◆ Task directions
Please transcribe every entry below exactly as written.

◆ The records

● ● ●

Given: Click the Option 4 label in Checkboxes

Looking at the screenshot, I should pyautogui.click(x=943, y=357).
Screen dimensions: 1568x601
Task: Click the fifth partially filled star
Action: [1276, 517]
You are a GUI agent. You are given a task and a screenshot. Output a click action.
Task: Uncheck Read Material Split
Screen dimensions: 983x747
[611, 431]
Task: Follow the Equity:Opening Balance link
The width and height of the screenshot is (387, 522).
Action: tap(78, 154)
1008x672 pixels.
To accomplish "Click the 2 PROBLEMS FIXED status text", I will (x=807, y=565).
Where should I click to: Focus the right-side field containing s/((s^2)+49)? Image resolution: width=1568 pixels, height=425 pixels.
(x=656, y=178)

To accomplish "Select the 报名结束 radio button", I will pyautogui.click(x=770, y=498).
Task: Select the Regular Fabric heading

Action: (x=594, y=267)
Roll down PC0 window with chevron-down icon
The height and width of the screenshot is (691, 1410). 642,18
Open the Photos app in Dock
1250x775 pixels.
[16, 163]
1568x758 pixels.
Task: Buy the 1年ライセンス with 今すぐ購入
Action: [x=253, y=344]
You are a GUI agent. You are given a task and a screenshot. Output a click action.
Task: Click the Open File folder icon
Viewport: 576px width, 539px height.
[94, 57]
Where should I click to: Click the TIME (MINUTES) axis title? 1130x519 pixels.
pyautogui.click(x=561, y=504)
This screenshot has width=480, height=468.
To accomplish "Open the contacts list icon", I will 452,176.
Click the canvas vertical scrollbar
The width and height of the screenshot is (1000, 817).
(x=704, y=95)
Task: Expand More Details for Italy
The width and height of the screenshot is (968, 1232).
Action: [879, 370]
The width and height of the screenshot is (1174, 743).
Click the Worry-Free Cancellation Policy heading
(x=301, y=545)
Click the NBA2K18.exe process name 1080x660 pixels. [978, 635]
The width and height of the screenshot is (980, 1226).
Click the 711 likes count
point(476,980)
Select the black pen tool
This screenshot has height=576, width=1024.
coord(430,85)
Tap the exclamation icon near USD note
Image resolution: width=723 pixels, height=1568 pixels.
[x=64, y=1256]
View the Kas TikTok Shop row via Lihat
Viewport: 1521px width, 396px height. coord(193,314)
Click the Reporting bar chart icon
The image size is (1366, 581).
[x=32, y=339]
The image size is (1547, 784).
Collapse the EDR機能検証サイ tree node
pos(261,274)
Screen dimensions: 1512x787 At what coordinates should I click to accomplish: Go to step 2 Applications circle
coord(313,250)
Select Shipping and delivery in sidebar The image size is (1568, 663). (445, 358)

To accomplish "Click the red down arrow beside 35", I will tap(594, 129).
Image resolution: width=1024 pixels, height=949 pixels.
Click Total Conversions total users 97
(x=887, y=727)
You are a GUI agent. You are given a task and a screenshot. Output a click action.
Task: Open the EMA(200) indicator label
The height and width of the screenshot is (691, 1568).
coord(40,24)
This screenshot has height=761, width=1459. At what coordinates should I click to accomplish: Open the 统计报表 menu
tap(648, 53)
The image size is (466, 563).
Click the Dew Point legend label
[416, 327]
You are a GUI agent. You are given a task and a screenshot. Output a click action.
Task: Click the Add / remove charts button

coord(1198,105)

● ● ●

◆ Result below
Given: Click the Option 4 label in Checkboxes

Looking at the screenshot, I should pyautogui.click(x=943, y=357).
Screen dimensions: 1568x601
Task: Click the fifth partially filled star
Action: [1276, 517]
You are a GUI agent. You are given a task and a screenshot. Output a click action.
Task: Uncheck Read Material Split
Screen dimensions: 983x747
[611, 431]
Task: Follow the Equity:Opening Balance link
The width and height of the screenshot is (387, 522).
Action: tap(78, 154)
1008x672 pixels.
To accomplish "Click the 2 PROBLEMS FIXED status text", I will (x=807, y=565).
Where should I click to: Focus the right-side field containing s/((s^2)+49)? Image resolution: width=1568 pixels, height=425 pixels.
(x=656, y=178)

To accomplish "Select the 报名结束 radio button", I will pyautogui.click(x=770, y=498).
Task: Select the Regular Fabric heading

Action: (x=594, y=267)
Roll down PC0 window with chevron-down icon
The height and width of the screenshot is (691, 1410). 642,18
Open the Photos app in Dock
1250x775 pixels.
[16, 163]
1568x758 pixels.
Task: Buy the 1年ライセンス with 今すぐ購入
Action: [x=253, y=344]
You are a GUI agent. You are given a task and a screenshot. Output a click action.
Task: Click the Open File folder icon
Viewport: 576px width, 539px height.
[94, 57]
Where should I click to: Click the TIME (MINUTES) axis title? 1130x519 pixels.
pyautogui.click(x=561, y=504)
This screenshot has width=480, height=468.
To accomplish "Open the contacts list icon", I will 452,176.
Click the canvas vertical scrollbar
The width and height of the screenshot is (1000, 817).
(x=704, y=95)
Task: Expand More Details for Italy
The width and height of the screenshot is (968, 1232).
Action: [879, 370]
The width and height of the screenshot is (1174, 743).
Click the Worry-Free Cancellation Policy heading
(x=301, y=545)
Click the NBA2K18.exe process name 1080x660 pixels. [978, 635]
The width and height of the screenshot is (980, 1226).
Click the 711 likes count
point(476,980)
Select the black pen tool
This screenshot has height=576, width=1024.
coord(430,85)
Tap the exclamation icon near USD note
Image resolution: width=723 pixels, height=1568 pixels.
[x=64, y=1256]
View the Kas TikTok Shop row via Lihat
Viewport: 1521px width, 396px height. coord(193,314)
Click the Reporting bar chart icon
The image size is (1366, 581).
[x=32, y=339]
The image size is (1547, 784).
Collapse the EDR機能検証サイ tree node
pos(261,274)
Screen dimensions: 1512x787 At what coordinates should I click to accomplish: Go to step 2 Applications circle
coord(313,250)
Select Shipping and delivery in sidebar The image size is (1568, 663). (445, 358)

To accomplish "Click the red down arrow beside 35", I will tap(594, 129).
Image resolution: width=1024 pixels, height=949 pixels.
Click Total Conversions total users 97
(x=887, y=727)
You are a GUI agent. You are given a task and a screenshot. Output a click action.
Task: Open the EMA(200) indicator label
The height and width of the screenshot is (691, 1568).
coord(40,24)
This screenshot has height=761, width=1459. At what coordinates should I click to accomplish: Open the 统计报表 menu
tap(648, 53)
The image size is (466, 563).
Click the Dew Point legend label
[416, 327]
You are a GUI agent. You are given a task and a screenshot. Output a click action.
Task: Click the Add / remove charts button

coord(1198,105)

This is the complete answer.